Frank Bowden

Personal information
- Full name: Frederick Bowden
- Date of birth: November 1904
- Place of birth: Birmingham, England
- Position: Outside left

Senior career*
- Years: Team / Apps / (Gls)
- Darwen (Shirebrook)
- 1925–1927: Birmingham / 1 / (0)
- Kidderminster Harriers
- Stourbridge
- 1928–1929: West Ham United / 0 / (0)
- 1929–1932: Coventry City / 38 / (8)
- 1932–1933: Kidderminster Harriers
- 1933–1934: Chesterfield / 0 / (0)
- 1934–1935: Coventry City / 0 / (0)
- 1935–1936: West Ham United / 0 / (0)

= Frank Bowden (footballer) =

English footballer (1904–c.1934)

Frederick Bowden (November 1904 – after 1934), generally known as Frank Bowden, was an English professional footballer who played in the Football League for Birmingham and Coventry City.
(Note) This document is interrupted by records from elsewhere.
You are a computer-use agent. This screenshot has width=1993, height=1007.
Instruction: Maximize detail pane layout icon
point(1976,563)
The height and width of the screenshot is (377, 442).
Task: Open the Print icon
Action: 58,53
== Early life and career ==
Bowden was born in the Kings Heath district of Birmingham. A pacy winger, he made his debut for Birmingham in the First Division on 26 December 1925 in a 2–1 defeat away at Tottenham Hotspur. This turned out to be his only first-team appearance for the club, and he moved into non-league football in the Midlands. Bowden then spent time on West Ham United's books, without appearing in the Football League side, and joined Coventry City, for whom he played 38 times in the Third Division South and scored eight goals. He later signed for Chesterfield and for second spells with Coventry and West Ham, but played no more league football.